By Grant Virtue
This play is the story of three sisters and how they cope with the ending of one of their lives. It is a heartfelt journey of discovery, pain, and ultimately separation. It focusses on their ability to come to terms with an impending new dynamic.
The play is set in a suburban family home in current times. The set design by Yvette Turnbull is fantastic. A funky 50's style kitchen and hallway with a bedroom off to one side. The lighting design by Rachel Burke accentuates the set and moves seamlessly throughout the play. It creates a mood and highlights the passage of time.
The play opens with a hauntingly beautiful song of longing and sorrow, the actors cradling a lifeless body. It's from here you quickly realise that this piece is going to pluck a few heartstrings.
Fiona Macleod is Chook, the pragmatic do-er. I feel that she is the older sister, although this is never stated. She appears to have taken her sister into her home to provide palliative care. Fiona is a strong actor but I did find her voice a little staccato at first. She warmed up as time went on. Suzannah Espie is Maggie, the musical drifter. She has a lovely natural acting style and is very believable. She provides the relief and certainly gets the laughs with her casual style. It is her singing voice and musicality that surprises and offers respite from the heavy themes going on around us.
Then there is Duck. Duck is the youngest sister and is a life-size puppet. She is no lesser an actor than the other sisters and is a powerful and harrowing lifeforce. Yvette Turnbull also masterfully created Duck who appears in full form as well as a shadow puppet. I found her the most engaging presence on stage. There is, also a smaller version of Duck that wanders almost ghostlike throughout the play. Like she is on a journey, listening, aware, conscious.

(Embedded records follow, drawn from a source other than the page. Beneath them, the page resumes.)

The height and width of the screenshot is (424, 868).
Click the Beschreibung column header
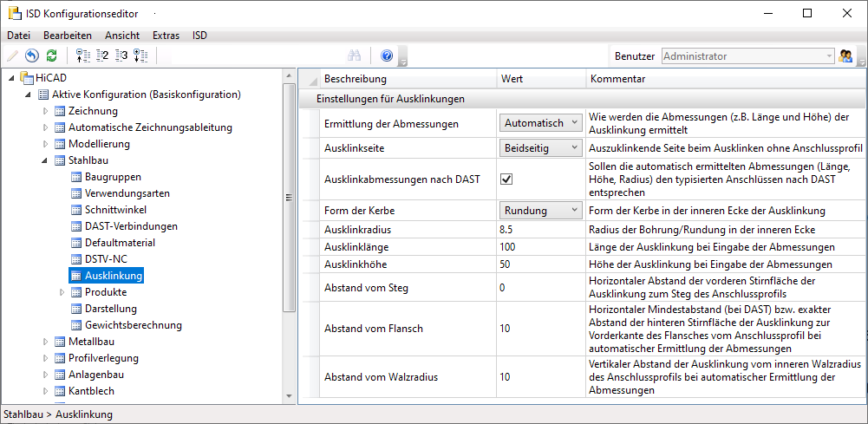click(349, 79)
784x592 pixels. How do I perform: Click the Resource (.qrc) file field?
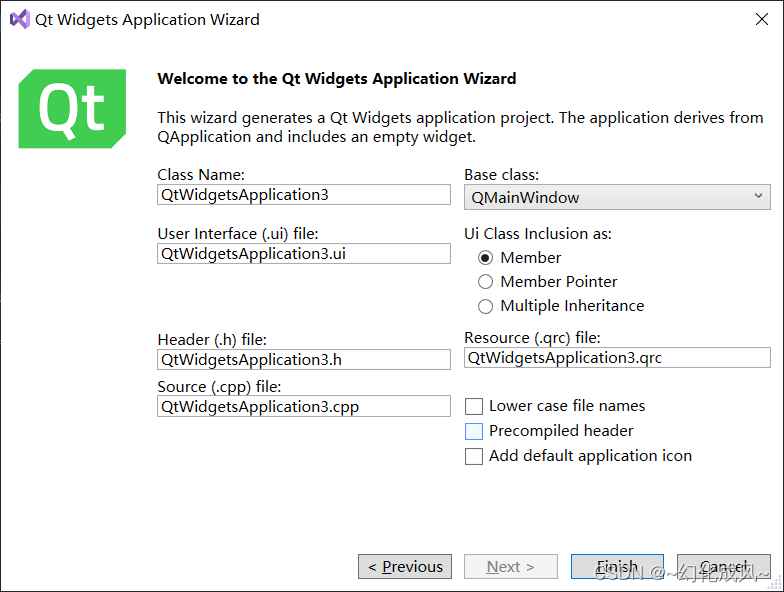click(617, 358)
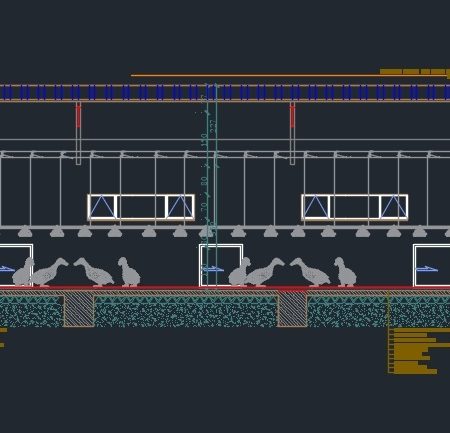450x433 pixels.
Task: Select the right hatched foundation block
Action: click(292, 310)
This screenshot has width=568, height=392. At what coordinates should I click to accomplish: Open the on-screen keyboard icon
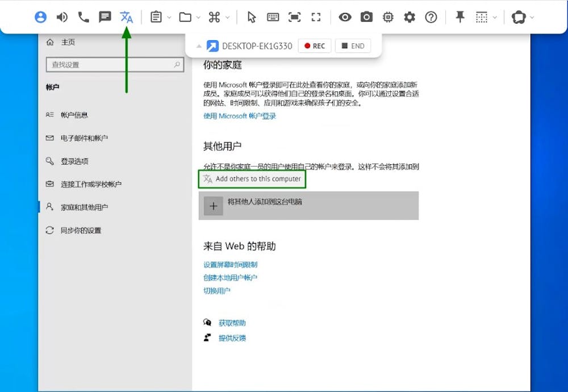[x=273, y=17]
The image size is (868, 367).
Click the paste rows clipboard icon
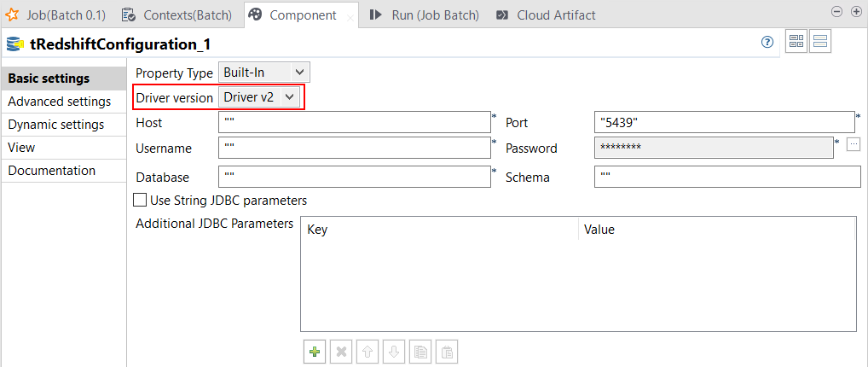pos(448,352)
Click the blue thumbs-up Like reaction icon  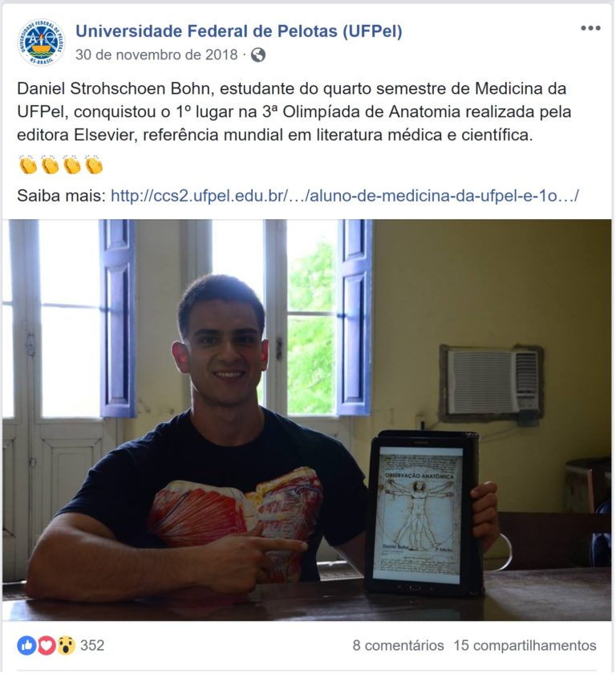(26, 646)
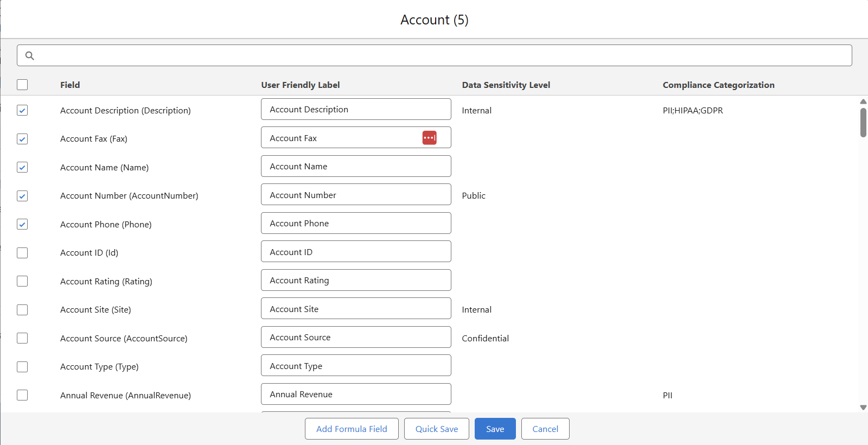Uncheck the Account Phone checkbox

[22, 224]
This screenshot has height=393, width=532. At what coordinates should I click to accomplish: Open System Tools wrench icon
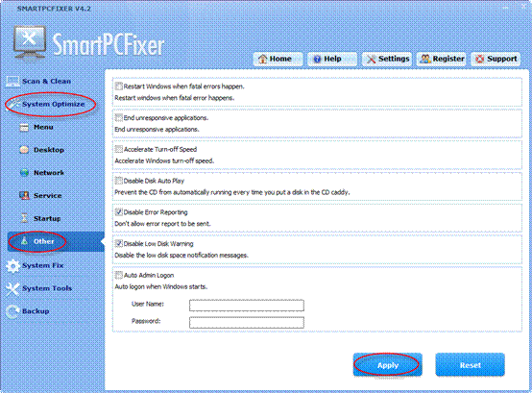[12, 289]
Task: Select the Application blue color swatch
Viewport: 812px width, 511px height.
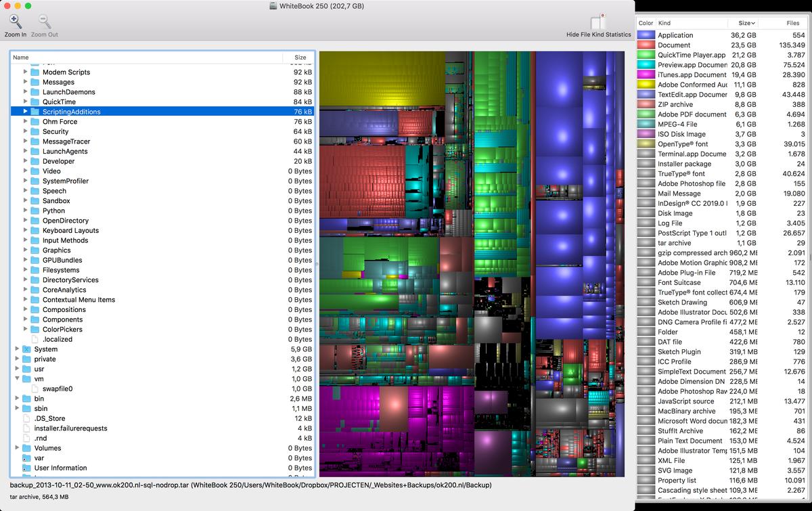Action: click(x=646, y=35)
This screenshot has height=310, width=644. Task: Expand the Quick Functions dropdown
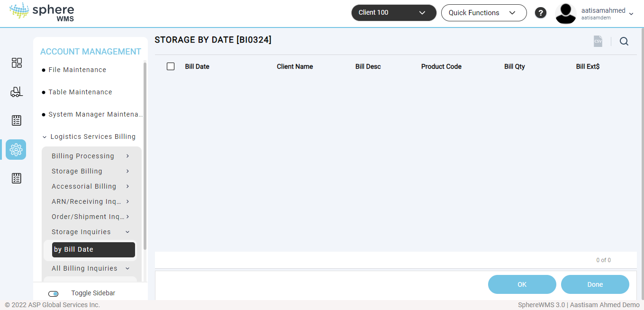tap(483, 13)
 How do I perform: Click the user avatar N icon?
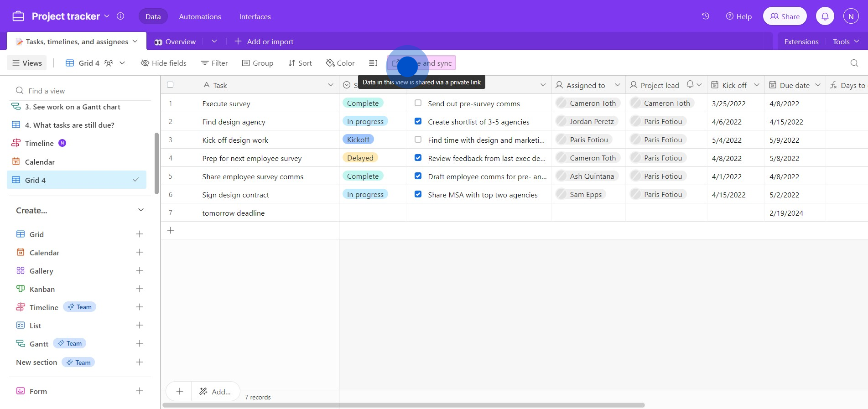click(851, 16)
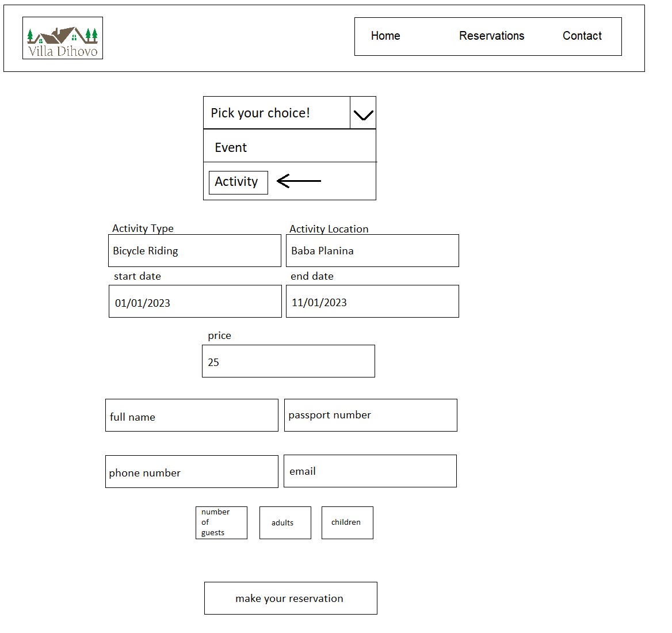This screenshot has height=633, width=672.
Task: Click the children box
Action: 348,523
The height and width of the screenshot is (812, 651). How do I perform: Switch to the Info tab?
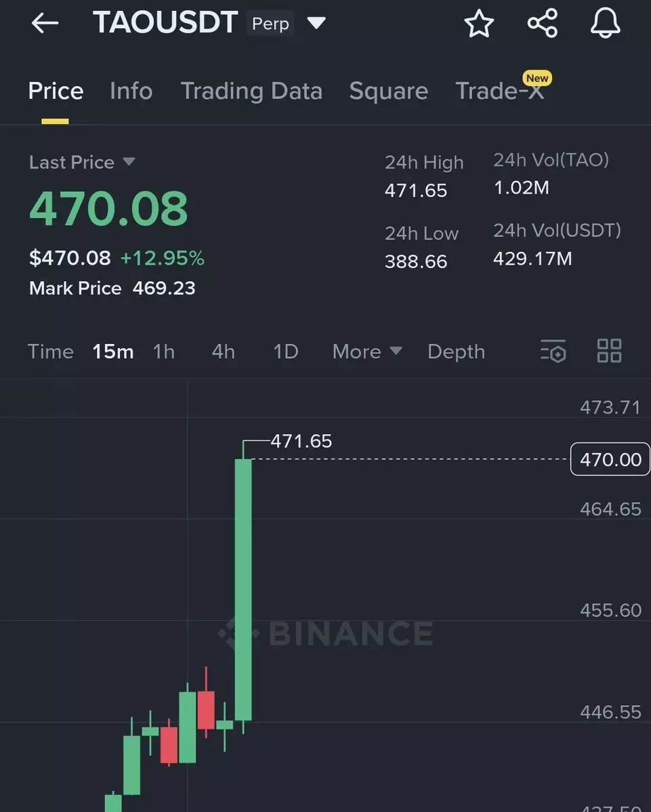pos(131,91)
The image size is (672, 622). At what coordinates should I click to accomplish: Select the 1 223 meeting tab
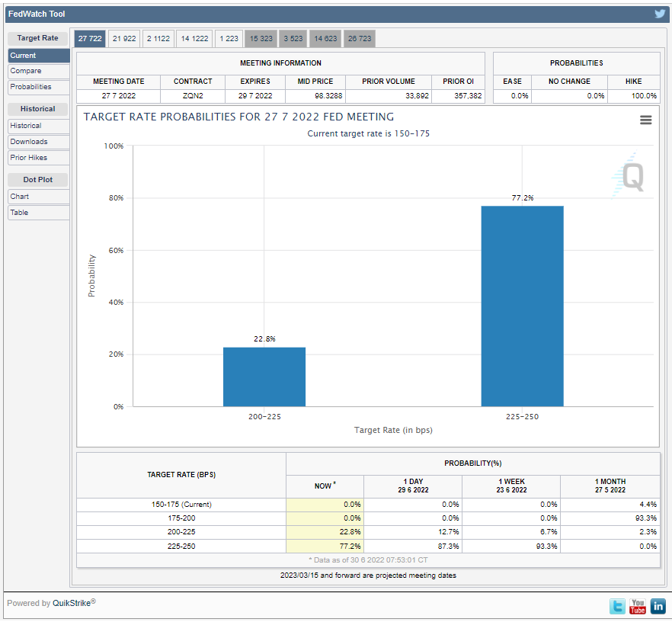pyautogui.click(x=229, y=38)

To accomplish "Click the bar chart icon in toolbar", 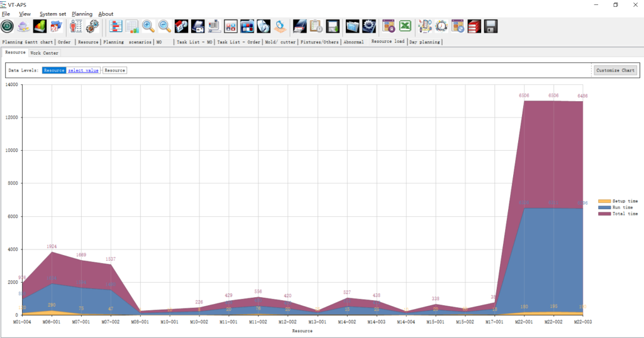I will pyautogui.click(x=40, y=26).
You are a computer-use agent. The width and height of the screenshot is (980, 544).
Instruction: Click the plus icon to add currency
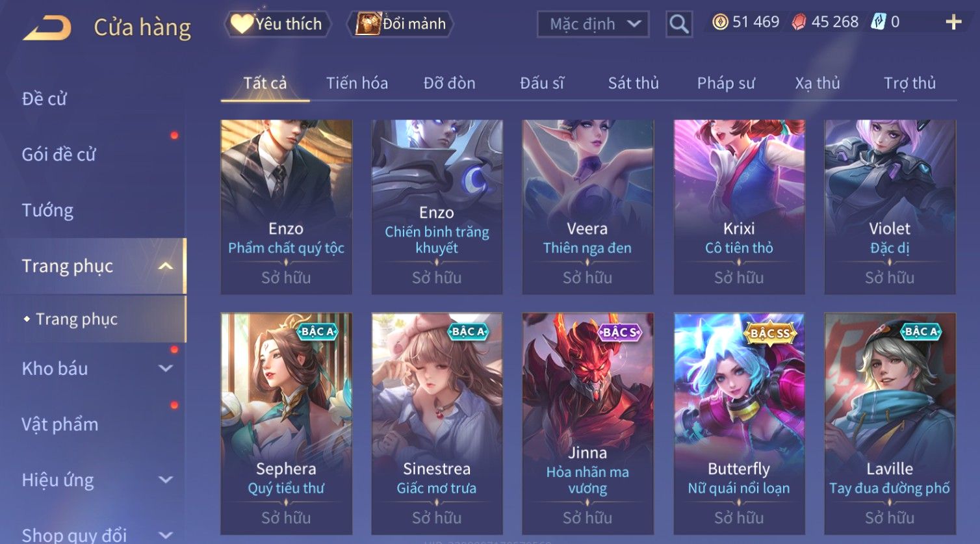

Kyoko Imazu has created an almost cinematic experience with the shadow and bunraku puppets. Scenes of great empathy and, indeed, the stuff of nightmares. Pure magic. Perfectly supported by Marco Cher-Gibard's haunting soundscape.
Tamara Rewse plays the District Nurse and also brings to life smaller Duck. She is perfectly succinct and candid in her role as a District Nurse (something dear to my heart), she plays it well and provides the practical support when it's needed.
One of the things I liked about this play was the palpable passage of time, both as a friend and as an enemy. Making the most of the time you have together but yearning for relief, and at what cost?.
A lot of plays about death and dying tend to bolster hope and become too philosophical, but I found that this play did not. Which is due to the skill of Writer and Director Sarah Kriegler. I found this take very refreshing and deeply rooted in the present. No fluff and indeed not a lot of dialogue. It was, and is, the spaces between the dialogue that have the most meaning. It also is a play about coping, how we cope, the things we do or don't do. Who and what we leave behind. This is not a play about hope, it is a play about terminality, and that's the way it should be.